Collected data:

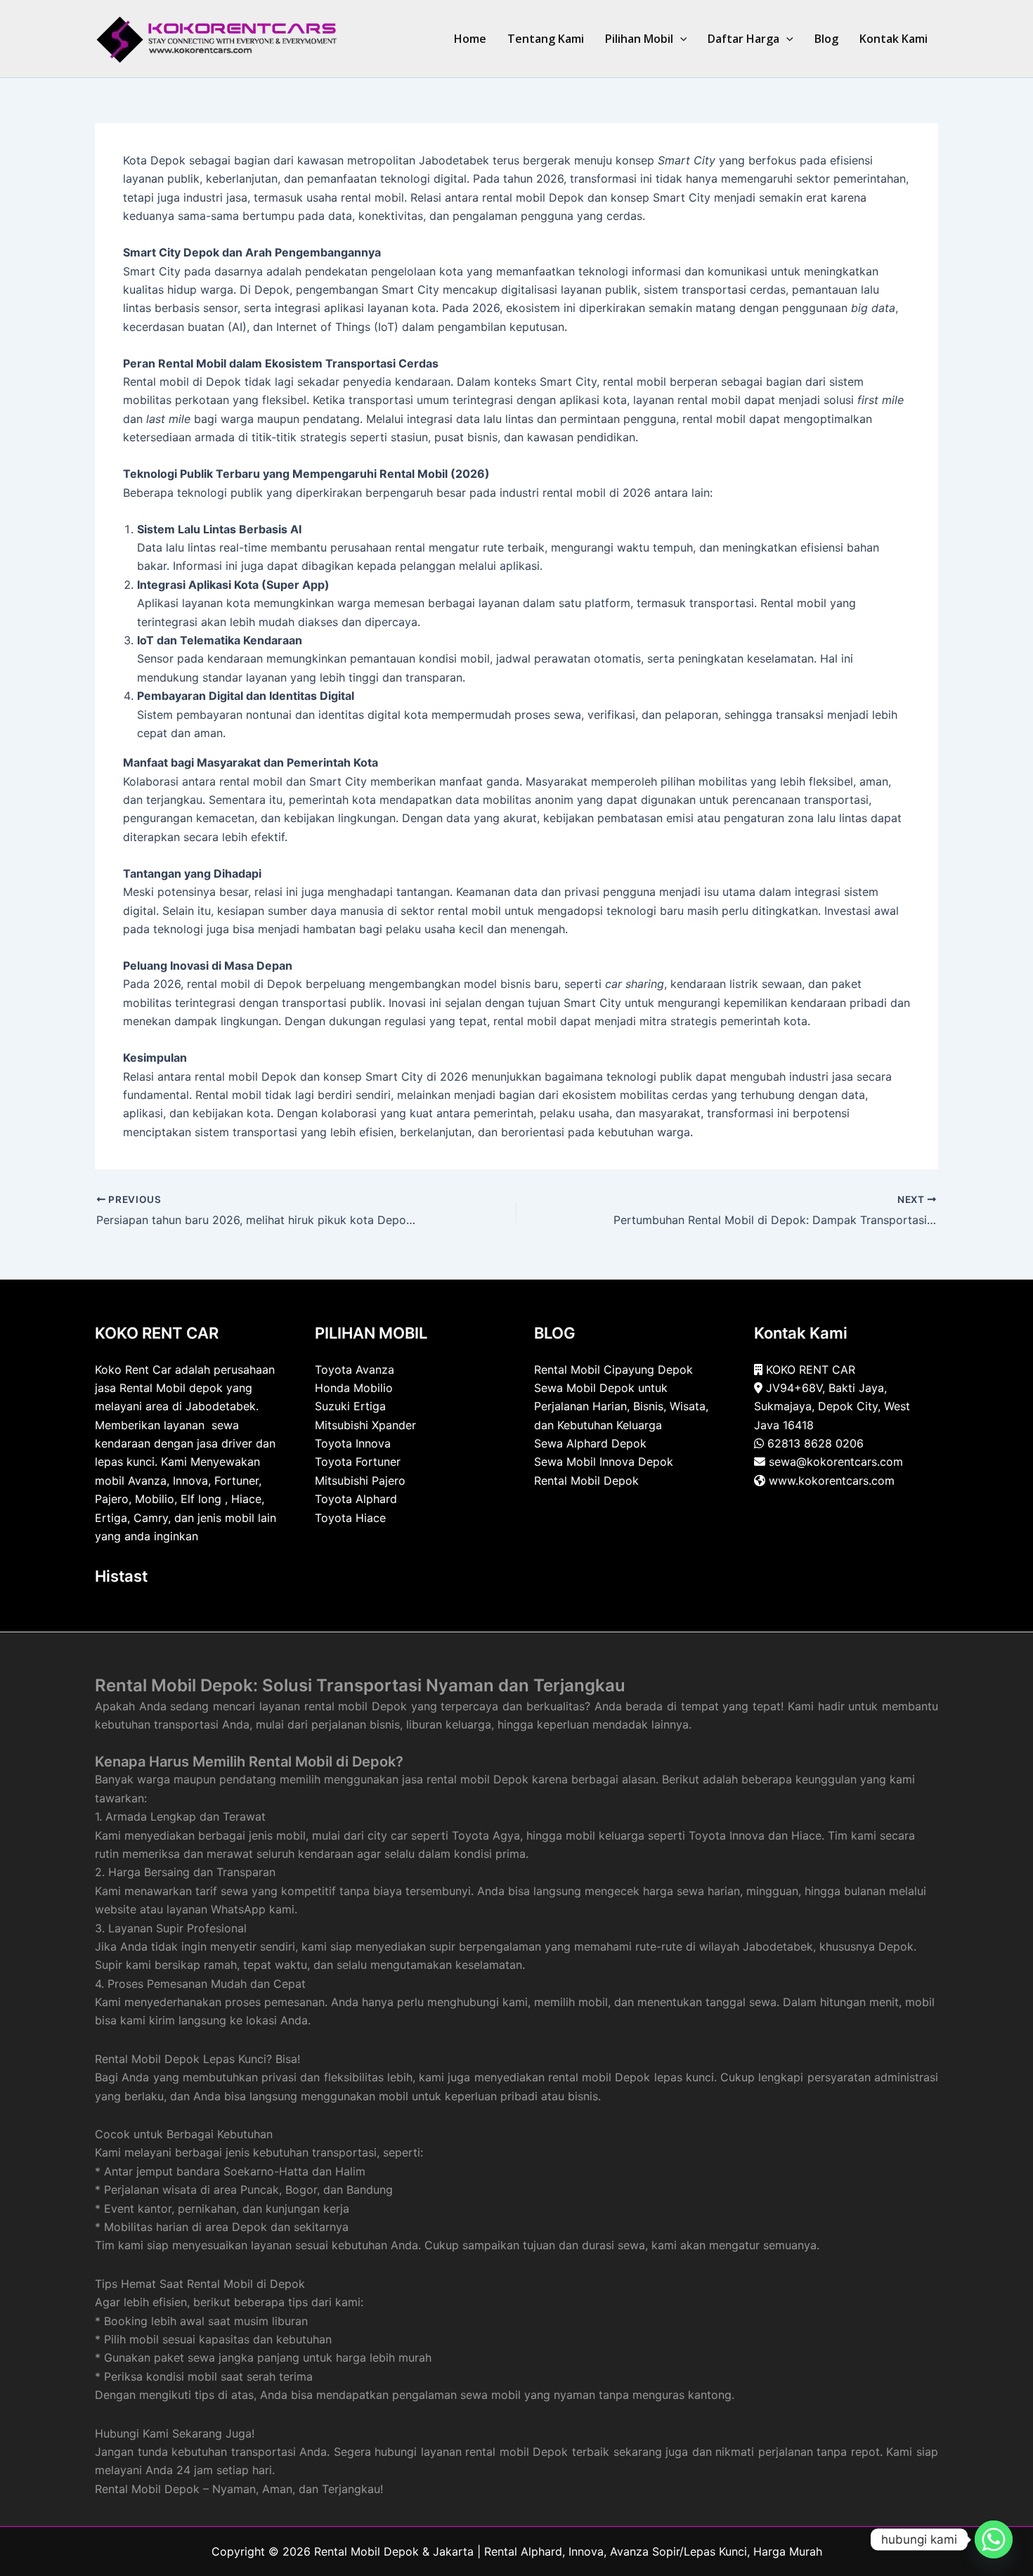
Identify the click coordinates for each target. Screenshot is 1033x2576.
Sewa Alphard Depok (590, 1443)
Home (470, 38)
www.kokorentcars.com (832, 1481)
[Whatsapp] (994, 2539)
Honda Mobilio (354, 1388)
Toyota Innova (353, 1443)
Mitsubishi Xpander (365, 1425)
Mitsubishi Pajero (360, 1481)
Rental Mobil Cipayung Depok (613, 1369)
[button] (680, 39)
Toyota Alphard (356, 1499)
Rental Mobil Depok (586, 1481)
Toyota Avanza (354, 1369)
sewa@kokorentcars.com (836, 1462)
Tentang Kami (545, 38)
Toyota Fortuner (358, 1462)
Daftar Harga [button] (743, 38)
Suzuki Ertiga (350, 1406)
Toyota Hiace (350, 1518)
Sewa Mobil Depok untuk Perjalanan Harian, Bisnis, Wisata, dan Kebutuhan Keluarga (621, 1406)
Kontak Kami (893, 38)
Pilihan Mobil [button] (639, 38)
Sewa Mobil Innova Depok (603, 1462)
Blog (826, 38)
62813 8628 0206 (815, 1443)
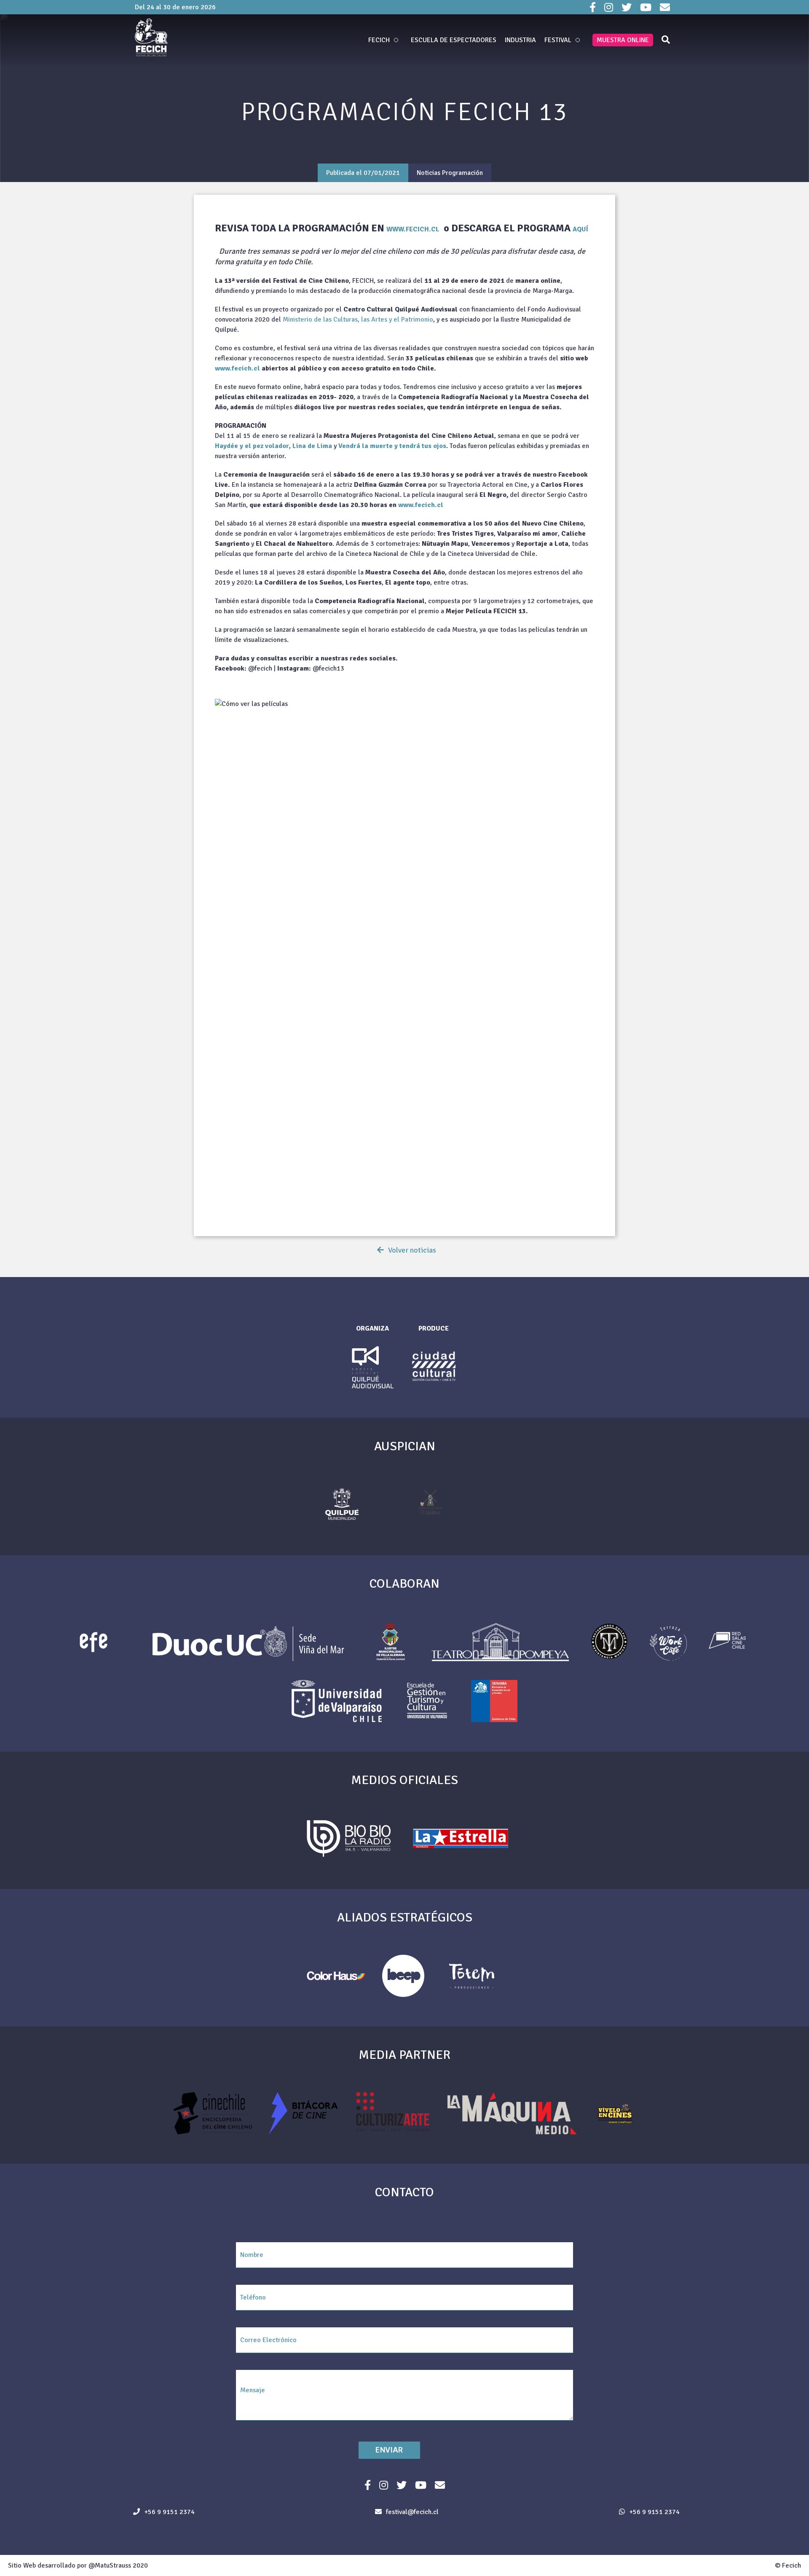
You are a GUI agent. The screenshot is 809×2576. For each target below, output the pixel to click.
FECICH (379, 40)
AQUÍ (580, 229)
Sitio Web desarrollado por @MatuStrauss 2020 (78, 2565)
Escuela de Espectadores (453, 40)
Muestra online (623, 40)
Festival (557, 40)
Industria (520, 40)
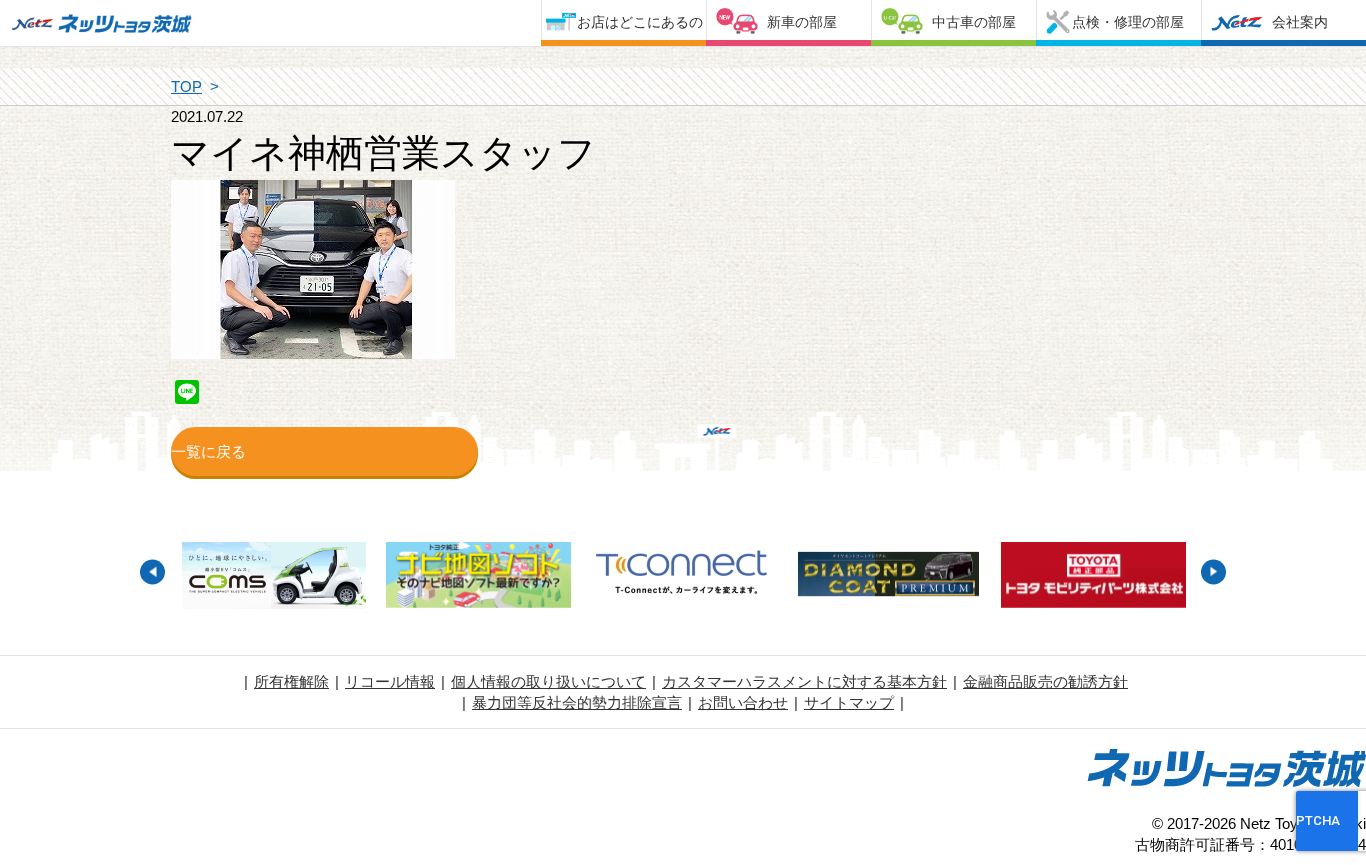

**ASSIGNMENT**
Leaving out every picture, repeat the records above exactly as they stand.

**SOLUTION FOR THIS PROBLEM**
Identify the click coordinates for each target. Screenshot is 1033x2576.
Sewa Alphard Depok (590, 1443)
Home (470, 38)
www.kokorentcars.com (832, 1481)
[Whatsapp] (994, 2539)
Honda Mobilio (354, 1388)
Toyota Innova (353, 1443)
Mitsubishi Xpander (365, 1425)
Mitsubishi Pajero (360, 1481)
Rental Mobil Cipayung Depok (613, 1369)
[button] (680, 39)
Toyota Alphard (356, 1499)
Rental Mobil Depok (586, 1481)
Toyota Avanza (354, 1369)
sewa@kokorentcars.com (836, 1462)
Tentang Kami (545, 38)
Toyota Fortuner (358, 1462)
Daftar Harga [button] (743, 38)
Suzuki Ertiga (350, 1406)
Toyota Hiace (350, 1518)
Sewa Mobil Depok untuk Perjalanan Harian, Bisnis, Wisata, dan Kebutuhan Keluarga (621, 1406)
Kontak Kami (893, 38)
Pilihan Mobil [button] (639, 38)
Sewa Mobil Innova Depok (603, 1462)
Blog (826, 38)
62813 8628 0206 (815, 1443)
You are a GUI agent. The screenshot is 809×2576. For each target below, output the pixel to click.
FECICH (379, 40)
AQUÍ (580, 229)
Sitio Web desarrollado por @MatuStrauss 2020 (78, 2565)
Escuela de Espectadores (453, 40)
Muestra online (623, 40)
Festival (557, 40)
Industria (520, 40)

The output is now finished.